OSPRA was able to borrow 20 motion cameras from World Wildlife Fund and use them for the project.   Over 80 separate settings were made with each setting lasting a minimum of 3 nights.  This resulted in more than 240 trap-nights. Fifteen separate settings recorded swift fox. Motion camera use enabled OSPRA to monitor the swift fox project area without having to use as much fuel and as many man-hours.  Although the successful photography of swift fox was limited to areas already known to have fox, the photos gave important clues as to hours of activity and predators and prey frequenting the area. Other animals recorded included: bobcat, coyote, badger, skunk, birds, cottontail rabbits, raccoons, mice, antelope, deer and domestic livestock. 


Live Trapping


In 2010, OSPRA trapped for 3 nights to equal 125 trap nights. OSPRA was able to trap 9 fox pups.  Most of this trapping was done in an area not as large as the 2011 and 2012 two trapping seasons.  Also, OSPRA personnel recorded “missed” fox.  That is, a number were recorded at a den and then a lesser number were trapped from that den.  A total of 10 untrapped fox were observed.


In 2011 OSPRA was able to trap 5 separate nights.  A larger area was trapped due to discoveries of aerial surveys and ground telemetry earlier in the season. This resulted in 123 trap nights and 11 captures.  Of those captures, one escaped during handling before being collared or otherwise marked.  Two of the captures were recaptures.  One recapture was from the Pawnee group of 2009 and one was from the Lamar group of 2010.  These are the only recaptures that OSPRA has ever accomplished.  Again, on these trappings, a minimum of nine more untrapped fox were recorded.  This has given us hope that there are more fox than what we were able to actually trap and document.

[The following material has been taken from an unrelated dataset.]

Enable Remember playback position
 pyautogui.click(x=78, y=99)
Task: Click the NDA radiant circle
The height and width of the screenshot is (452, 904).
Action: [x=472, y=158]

OSPRA was only able to live trap for only 2 trap nights.  However we did deploy more traps than we had in previous years.  We logged 102 trap nights. This resulted in only one capture.


Current Status

If all fox that OSPRA has translocated, trapped on the Reservation, and observed (but not collared) are alive, the population could be 93 fox.  However we do not believe that is the case.  Those foxes translocated from CO and WY are past their life expectancy.  We have instances where we were able to detect a mortality signal and not locate the mortality later. Those individual fox were not listed as deceased although we suspect they are.   The last detection (trapping) of a live fox was in August of 2012.  We did not detect (trapping spotlighting or VHF signal) any other live fox since that date.  We suspect there are more but further monitoring efforts are needed. 


Future Plans

The goal of OSPRA’s reintroduction is to have a viable population on the Pine Ridge Indian Reservation and also to be a source or “bridge” for dispersals of neighboring populations such as that of Badlands National Park and the population near Ardmore, SD on the Buffalo Gap National Grasslands.  It is the hope of OSPRA that the population will grow into one population of the southwestern South Dakota instead of 3 small isolated populations.

OSPRA will continue to seek funding to expand the Swift fox program.  If funds are secured, OSPRA will continue to monitor fox in much the same way as has been done.  Changes might include utilizing motion cameras more so as to reduce fuel and man-hour costs.  With enough funding, VHF monitoring efforts may be increased also.  OSPRA has also discussed translocating pups from the nearby and successful Badlands National Park population of reintroduced fox.  With proper funding this might again be explored.